10 Jul, 2015
Senior Israeli Military Officers Recommend Easing Gaza Border Restrictions
TEL AVIV, July 8, 2015 (WAFA) – Several senior Israeli military officers Wednesday recommended taking measures to ease restrictions imposed on the Gaza Strip, reported Israeli media.
Israeli daily Haaretz reported on unnamed senior Israeli military officers recommending that the opening of Gaza border crossings be expanded.
The recommendations involve allowing “thousands of Palestinians to travel abroad by entering Israel via the Erez crossing and leaving the country to Jordan via the Allenby Bridge,” as well as permitting “merchandise into Gaza through the Karni crossing and expand]ing[ the use of the Kerem Shalom crossing.”

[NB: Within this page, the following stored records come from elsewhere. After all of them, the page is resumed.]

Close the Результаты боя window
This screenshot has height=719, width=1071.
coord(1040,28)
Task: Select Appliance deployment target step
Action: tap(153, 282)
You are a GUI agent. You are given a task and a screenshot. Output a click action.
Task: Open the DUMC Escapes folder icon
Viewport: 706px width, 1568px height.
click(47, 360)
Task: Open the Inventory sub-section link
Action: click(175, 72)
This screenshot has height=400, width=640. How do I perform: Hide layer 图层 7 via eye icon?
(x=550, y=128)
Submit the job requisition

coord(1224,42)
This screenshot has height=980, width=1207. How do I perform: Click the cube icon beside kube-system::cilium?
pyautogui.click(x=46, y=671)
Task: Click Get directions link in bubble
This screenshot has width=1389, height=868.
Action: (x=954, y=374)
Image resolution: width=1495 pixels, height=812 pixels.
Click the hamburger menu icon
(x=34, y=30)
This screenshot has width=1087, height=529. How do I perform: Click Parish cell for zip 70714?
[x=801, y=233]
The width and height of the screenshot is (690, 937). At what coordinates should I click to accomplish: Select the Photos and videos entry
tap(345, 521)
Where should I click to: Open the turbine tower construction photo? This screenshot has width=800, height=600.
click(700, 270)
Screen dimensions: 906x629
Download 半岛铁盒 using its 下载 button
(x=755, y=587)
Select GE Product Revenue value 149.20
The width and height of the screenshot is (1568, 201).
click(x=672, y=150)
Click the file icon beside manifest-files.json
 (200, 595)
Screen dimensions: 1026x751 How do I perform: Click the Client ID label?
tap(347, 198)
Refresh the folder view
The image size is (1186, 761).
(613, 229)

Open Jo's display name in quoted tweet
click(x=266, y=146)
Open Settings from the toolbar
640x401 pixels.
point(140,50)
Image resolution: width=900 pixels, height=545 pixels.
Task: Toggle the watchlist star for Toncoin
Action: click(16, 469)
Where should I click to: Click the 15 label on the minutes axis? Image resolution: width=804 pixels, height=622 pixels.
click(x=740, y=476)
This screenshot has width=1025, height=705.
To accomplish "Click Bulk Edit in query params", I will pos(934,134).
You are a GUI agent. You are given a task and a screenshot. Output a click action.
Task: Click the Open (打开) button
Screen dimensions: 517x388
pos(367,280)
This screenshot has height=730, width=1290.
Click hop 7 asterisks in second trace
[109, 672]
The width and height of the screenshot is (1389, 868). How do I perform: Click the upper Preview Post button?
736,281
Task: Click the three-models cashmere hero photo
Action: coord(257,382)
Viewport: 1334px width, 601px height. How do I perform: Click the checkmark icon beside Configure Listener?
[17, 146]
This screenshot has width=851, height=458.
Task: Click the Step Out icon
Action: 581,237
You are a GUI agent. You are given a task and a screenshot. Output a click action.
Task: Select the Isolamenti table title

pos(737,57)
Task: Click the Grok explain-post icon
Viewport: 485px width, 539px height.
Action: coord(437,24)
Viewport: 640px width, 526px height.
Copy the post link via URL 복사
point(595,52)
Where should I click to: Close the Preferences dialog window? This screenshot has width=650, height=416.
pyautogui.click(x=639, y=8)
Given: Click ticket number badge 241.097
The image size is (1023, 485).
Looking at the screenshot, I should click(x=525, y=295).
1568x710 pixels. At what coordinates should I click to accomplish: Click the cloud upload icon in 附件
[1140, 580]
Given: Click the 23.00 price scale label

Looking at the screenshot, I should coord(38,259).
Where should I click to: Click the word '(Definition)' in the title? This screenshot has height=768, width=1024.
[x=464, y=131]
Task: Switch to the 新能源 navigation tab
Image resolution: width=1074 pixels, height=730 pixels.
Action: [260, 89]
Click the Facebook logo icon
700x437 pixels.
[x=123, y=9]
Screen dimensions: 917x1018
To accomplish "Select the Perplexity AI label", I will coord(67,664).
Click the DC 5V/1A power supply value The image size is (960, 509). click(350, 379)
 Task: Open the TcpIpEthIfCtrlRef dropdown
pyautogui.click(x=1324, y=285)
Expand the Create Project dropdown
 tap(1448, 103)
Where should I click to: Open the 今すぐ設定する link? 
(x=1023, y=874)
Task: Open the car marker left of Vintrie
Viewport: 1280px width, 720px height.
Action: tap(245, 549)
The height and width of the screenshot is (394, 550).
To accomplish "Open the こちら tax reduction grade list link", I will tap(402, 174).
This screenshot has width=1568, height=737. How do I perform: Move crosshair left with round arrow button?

They would also involve issuing permits “for Palestinians from the Gaza Strip to work in Israeli communities near the border.”
The unnamed believe that such measures “could help achieve relatively long-term quiet” and “could have added value in reducing international criticism of Israel over its closure of the Gaza Strip.”
One of the senior officers, who chose to remain unidentified, was quoted in Haaretz as saying: “As long as the basic economic problems in Gaza remain, we will also have the potential for renewed military conflict, without connection to the extent of deterrence achieved in the last war.”
The newspaper reported however that it is uncertain whether Israel will have the political will to implement such measures.
A number of Palestinian analysts and politicians commented on the Israeli proposal, saying that lifting the Israeli blockade on the strip, and not merely easing it, is an unquestionable national right.
They warned of falling into the unilateral Israeli scheme, through which Israel attempts to dictate the reality of internal division between the strip and the rest of the West Bank.
Palestinian political analyst, Ahmad Awad, told WAFA that this Israeli plan is part of an economic bribery that Israel is using as an alternative for reaching a permanent political solution that guarantees the Palestinian eligible rights.